The hype never translated to on-field dominance. New Zealanders may feel South African referee Jaco Peyper did their team no favours. They’d have a point but Pyper was not the reason the All Blacks never looked like scoring a try. Pyper was also not the reason the Wallabies failed to ever threaten the All Blacks' tryline.

It was a strange kind of Test match. Neither team wanted for motivation but the intensity in attack was never a match for the outstanding defensive effort of both teams.

The All Blacks have been the best team in the world since the end of 2009 but McCaw’s experienced and settled squad had the look of players who are maintaining standards more than adding to them.

Australia certainly have closed the gap since the 2011 World Cup, but playing in Auckland next weekend will be a greater measurement of the Australian improvement.

The Wallabies have traditionally done well in Sydney and they certainly looked no inferior as a forward unit or in the contact situations.

There was not much between the teams, just as there was not much between the Super Rugby finalists the Waratahs and the Crusaders. The Tahs, for purposes of record, won by a point in Sydney through a last-minute penalty.

I picked the Wallabies to shade it because of home-ground advantage and the draw will inspire a belief within a group that is on the rise.

The All Blacks showed their quality to not lose, despite playing 20 minutes with 14 men and they did not lack for fight.

But they are no longer striding ahead of the rest. It will still take an outstanding effort from one of Australia and South Africa to win in New Zealand this year, but the Springboks will believe victory to be possible at Ellis Park.

The result served the context of the Championship an All Blacks' win could well have proved the defining moment of the Championship.

More importantly it has served the game because rugby union needs the All Blacks to be possible losers and not probable winners.

Australia, for so long, have been a no-show against New Zealand.

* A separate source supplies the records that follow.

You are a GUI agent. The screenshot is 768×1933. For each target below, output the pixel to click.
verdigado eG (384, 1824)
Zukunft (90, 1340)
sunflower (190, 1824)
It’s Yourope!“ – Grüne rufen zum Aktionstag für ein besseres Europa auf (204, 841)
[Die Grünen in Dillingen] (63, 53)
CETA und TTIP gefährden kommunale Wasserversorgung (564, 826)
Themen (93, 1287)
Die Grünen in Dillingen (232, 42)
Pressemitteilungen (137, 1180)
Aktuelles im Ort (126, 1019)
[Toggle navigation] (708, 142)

I believe that has changed and that’s the most wonderful thing to come from the stalemate.

Most predicted this year’s Rugby Championship to be the closest in the three-year history and after the first round it proved accurate.

McKenzie will feel this one got away as the momentum was with Australia in the second half and they were playing at home. But he will also be honest enough to admit his team didn’t do enough to win.

New Zealand will bemoan missing out on the record but they will acknowledge Australia fronted physically and were their equal in Sydney. They too never did enough to win.

As McCaw said afterwards … it all felt rather strange. And it all looked rather strange because it never looked like one team was ever going to pull away and seal the deal.

Test rugby should be about that kind of doubt and once again we had a Test match involving New Zealand and Ausralia – and not a mismatch.